# Sea Eagle reintroduction



## ian14 (Jan 2, 2008)

So, what are your thoughts on this. 
A species last recorded in the UK in the late 1700s being considered for reintroduction on the Isle of Wight.
Personally, I would consider the last effort, the red kite, to be a dismal failure. 
The RSPB brought in chicks from Spain, a different race to the British Red kite. Allegedly, from speaking to falconry experts, smuggled in, then claimed to be native, yet the last two native nesting pairs were left alone. These red kites are larger and more predatory than the true British kite. These were released in two sites, North Wales and Stokenchurch. One very rural, the other on a major motorway. Kites are carrion feeders, and hey guess what. The Welsh release had little impact, a small natural population constrained by lack of food.
The other? Spread along the motorway network due to a proliferation of food thanks to road kill, and leading to wholy unnatural flocks of kites. As a result, there are regular reports in the Chilterns of kites taking pet rabbits, Guinea pigs, and even trying to snatch pets from owners arms. Why? Because they are desperate for food as the population has outgrown the natural food source.
It is so bad that RAF Benson have managed to obtain a licence to cull kites due to the risk to aircraft safety.
Now there are plans to reintroduce an Eagle larger than the Golden Eagle, over 300years since it was last recorded. The question I have is, why did they become extinct in the UK?
Their main prey is fish. Fish stocks have dropped since then so what will these feed on? The hope is to repopulate the south east coast with these birds.
So what do you think?

https://www.google.com/url?sa=t&sou...ChAB&usg=AOvVaw3xwlSrlcR-gxYiwGUTCbJu&ampcf=1


----------



## Central Scotland Reptiles (Nov 23, 2008)
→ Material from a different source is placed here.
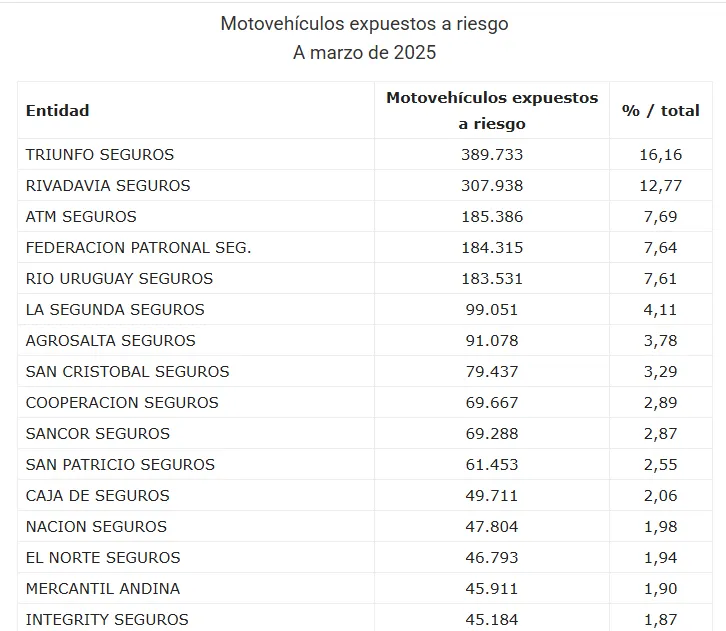Click FEDERACION PATRONAL SEG. entry
Image resolution: width=726 pixels, height=631 pixels.
tap(138, 248)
The White Tailed Sea Eagle has been reintroduced back into Scotland with great success. 

Personally, I think the governing bodies should STOP trying to reintroduce species which have been absent and instead concentrate on conserving the species native to this country which are being pushed further and further to extinction. 
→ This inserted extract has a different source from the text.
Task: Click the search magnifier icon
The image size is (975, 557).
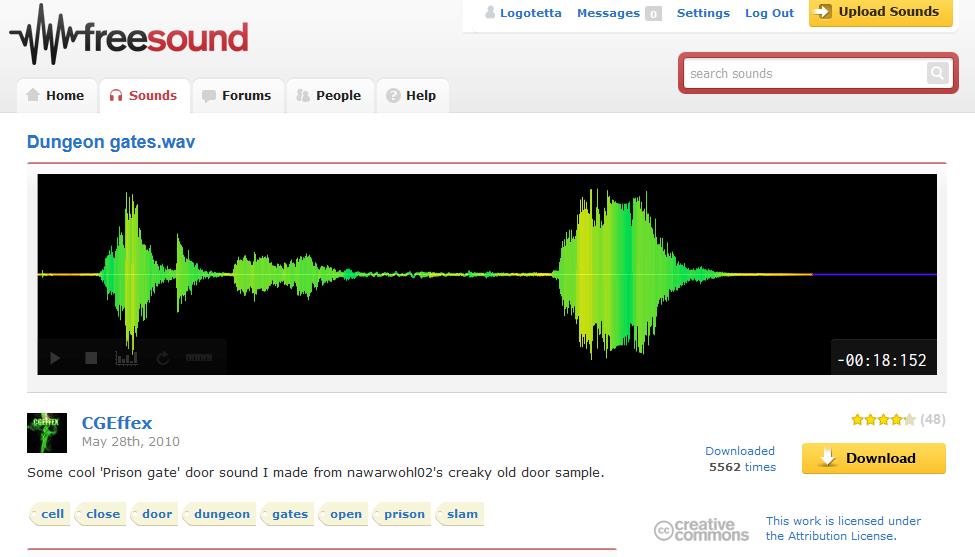Action: [x=936, y=73]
I attended an open evening a couple of years ago hosted by Scottish Natural Heritage (SNH) where they spoke about the reintroduction of the Beaver - the cost at that stage to reintroduce this species to Scotland was north of £5 million pounds - at the end I asked if the money could be better spent on conserving species such as the Scottish Wildcat or the Corncrake - I didn't receive a satisfactory answer!!


----------